- **Source material**:
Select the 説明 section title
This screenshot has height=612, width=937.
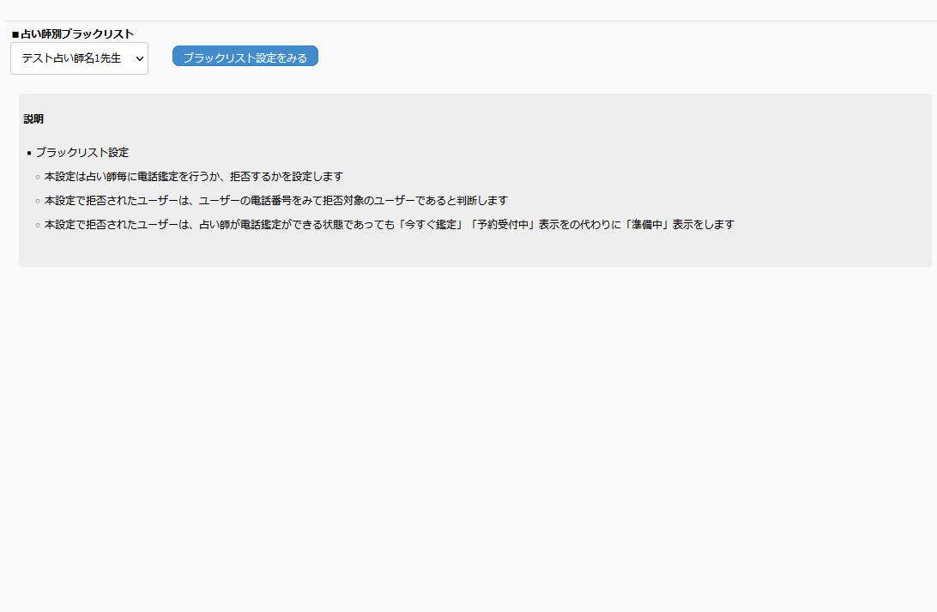click(x=33, y=118)
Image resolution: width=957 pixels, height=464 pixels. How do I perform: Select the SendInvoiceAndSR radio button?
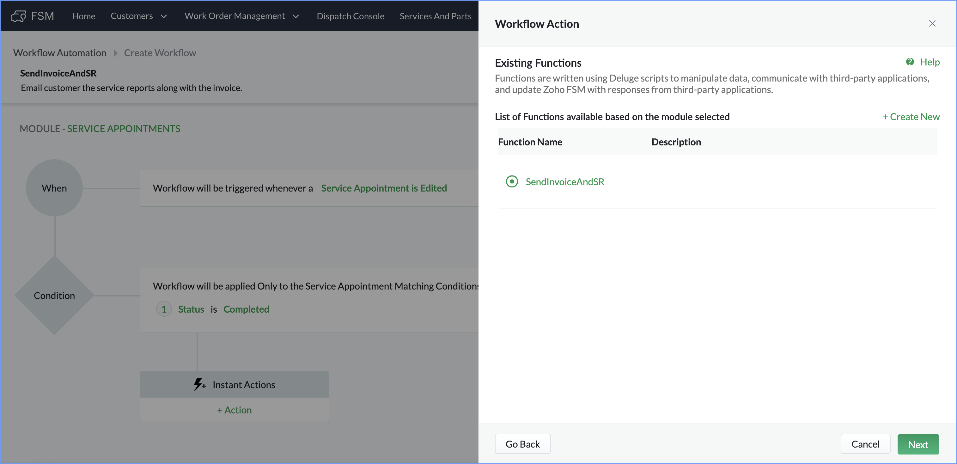tap(512, 182)

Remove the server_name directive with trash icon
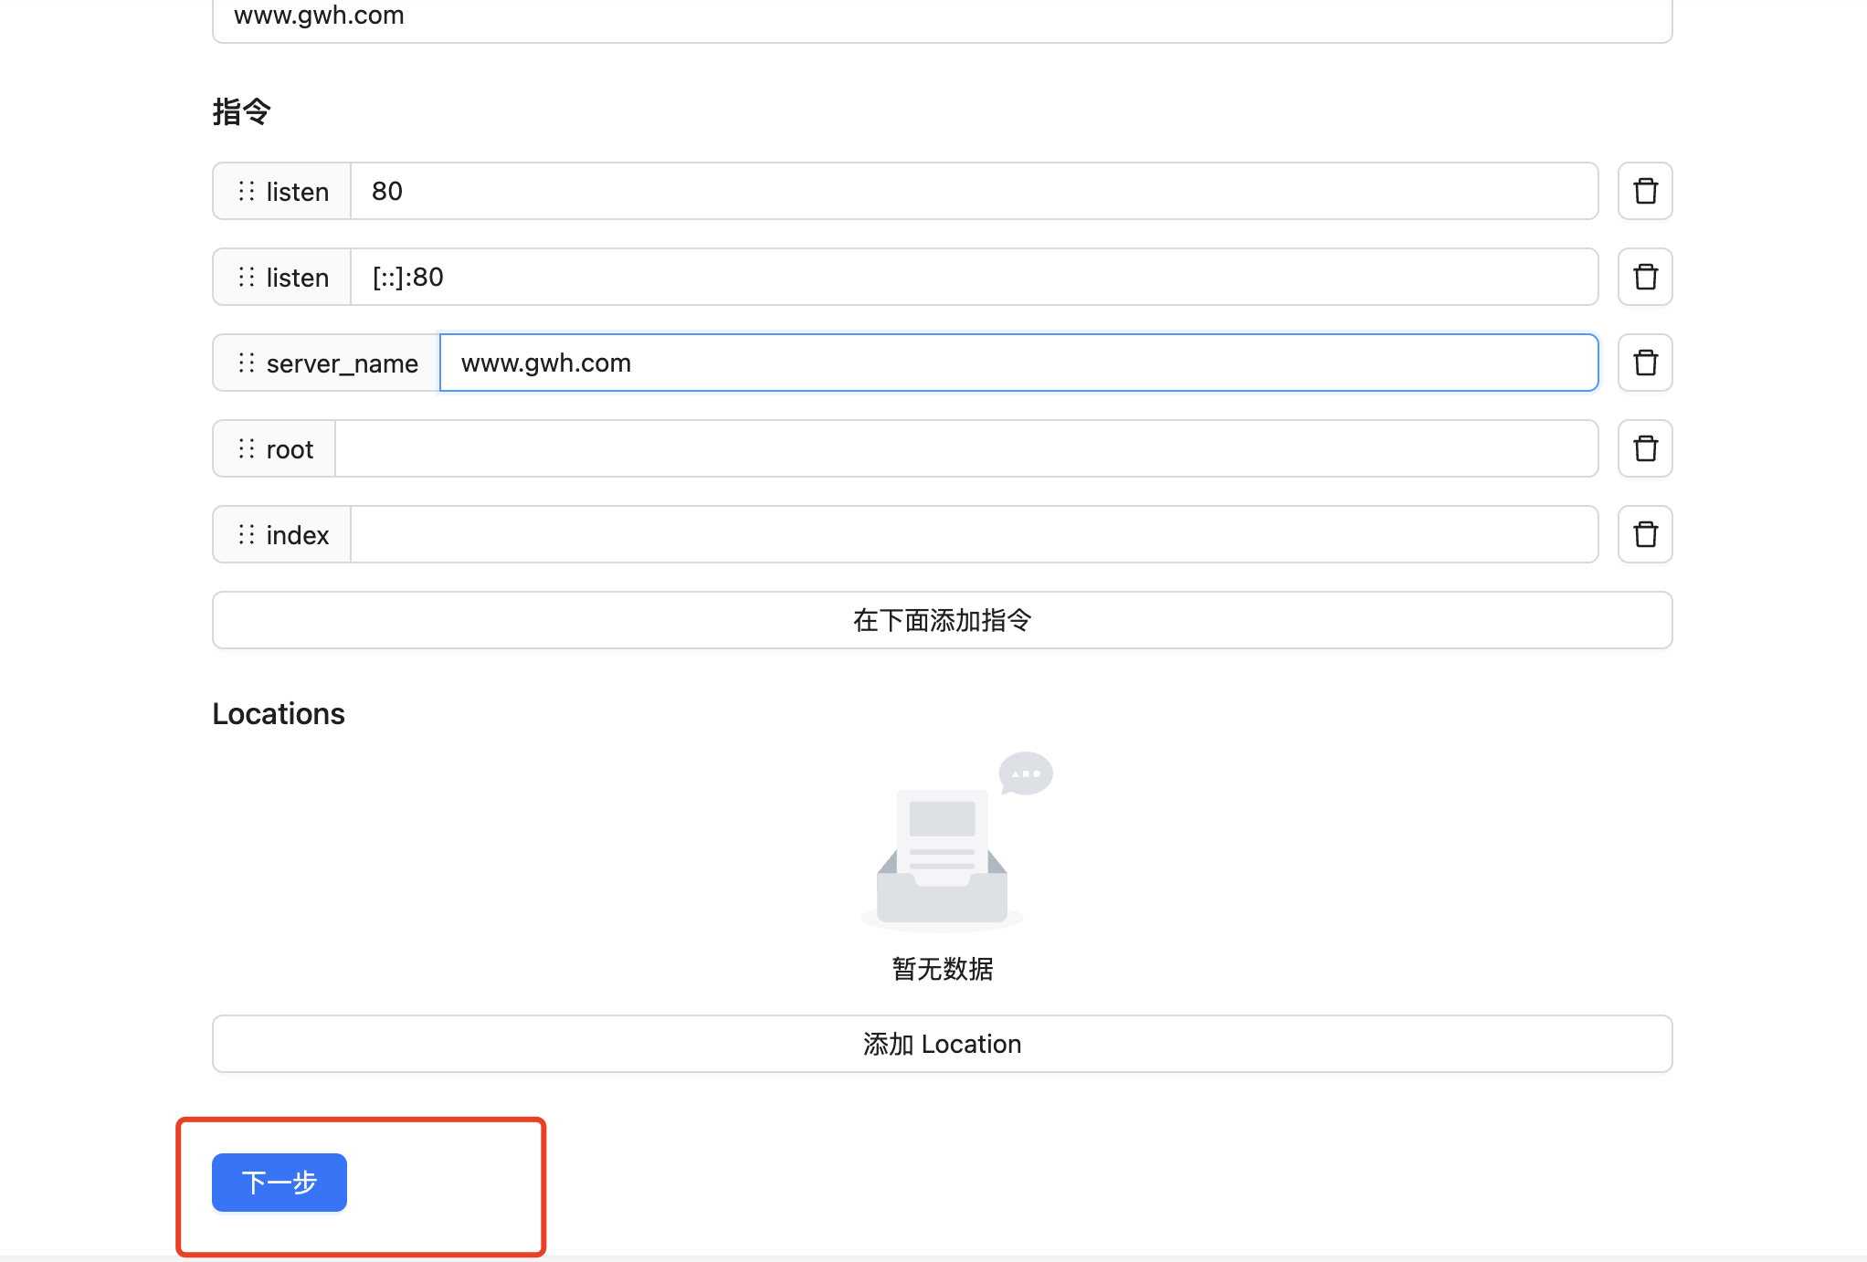pos(1645,363)
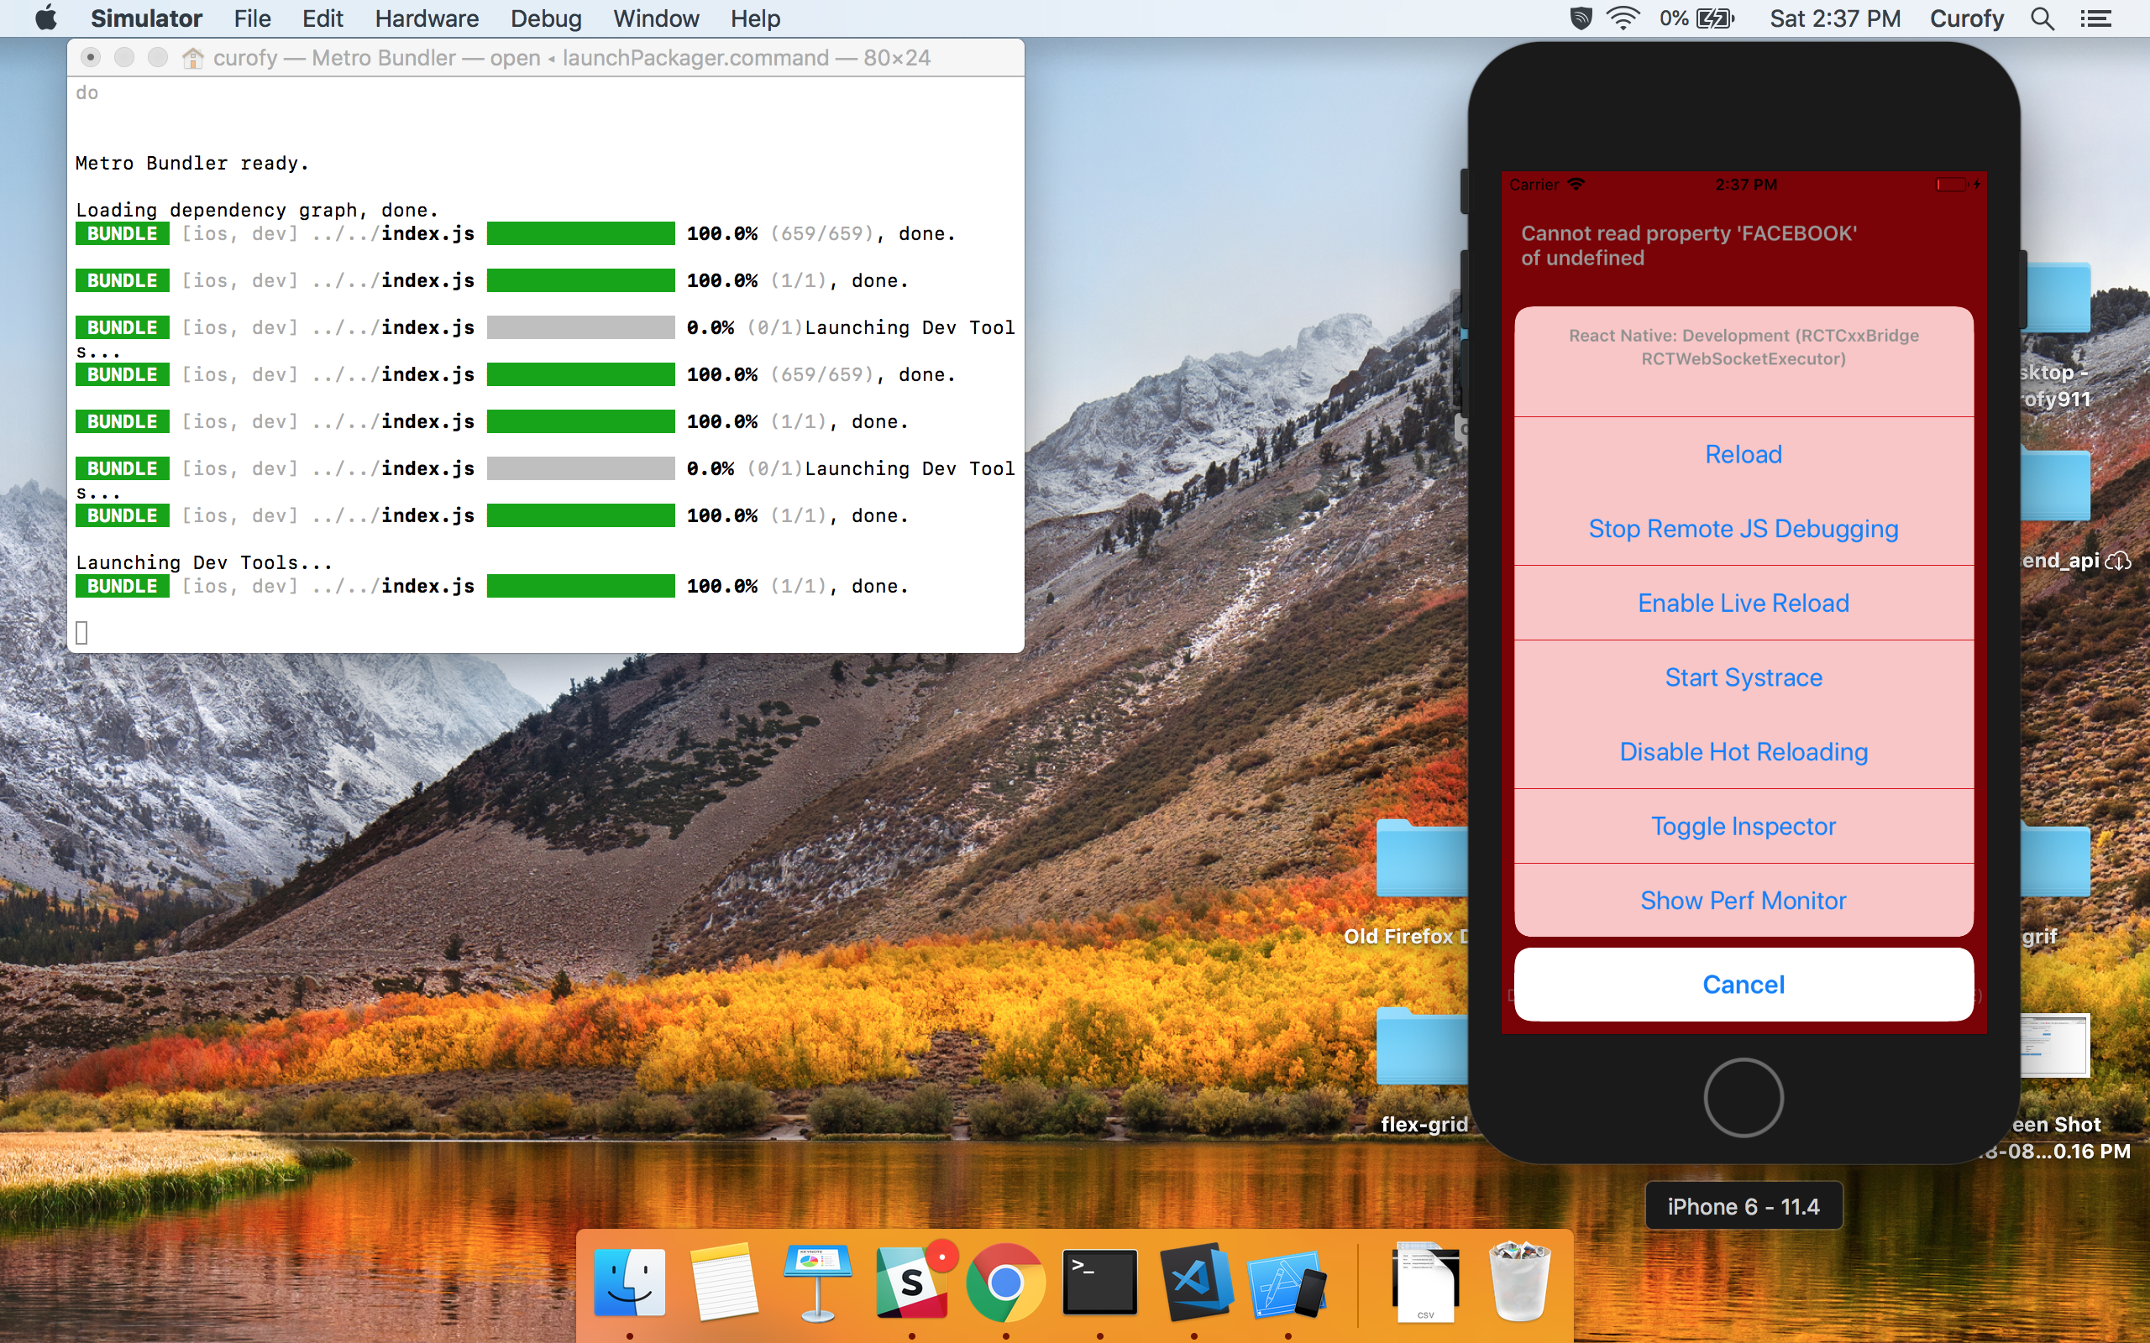
Task: Disable Hot Reloading option
Action: (x=1742, y=751)
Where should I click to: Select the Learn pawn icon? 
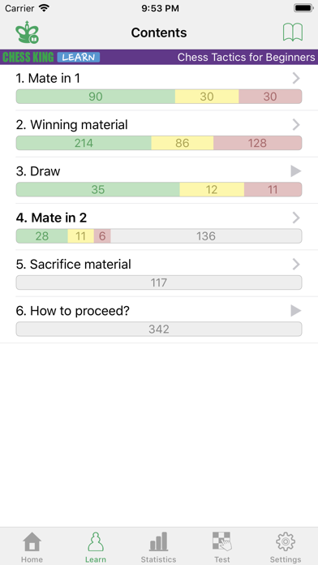(x=96, y=541)
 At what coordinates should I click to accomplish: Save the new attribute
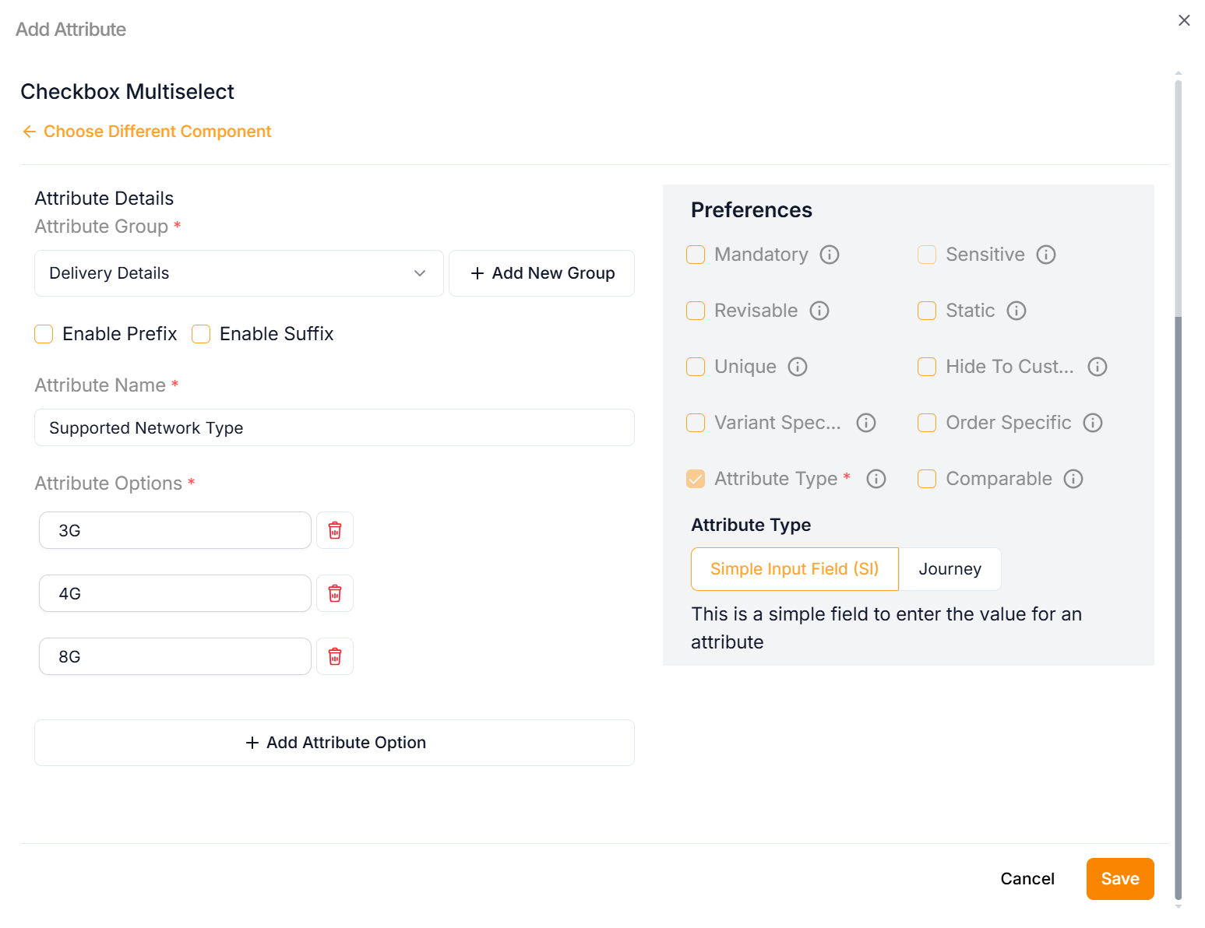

- **Given task**: Write out the lines from the start of the items through the line containing "tap(512, 182)" as a numbered list, skipping blank lines and leaving out the pictures.

- **Answer to this task**:
1. Select the 説明 section title
2. This screenshot has height=612, width=937.
3. click(x=33, y=118)
4. Image resolution: width=957 pixels, height=464 pixels. How do I perform: Select the SendInvoiceAndSR radio button?
5. tap(512, 182)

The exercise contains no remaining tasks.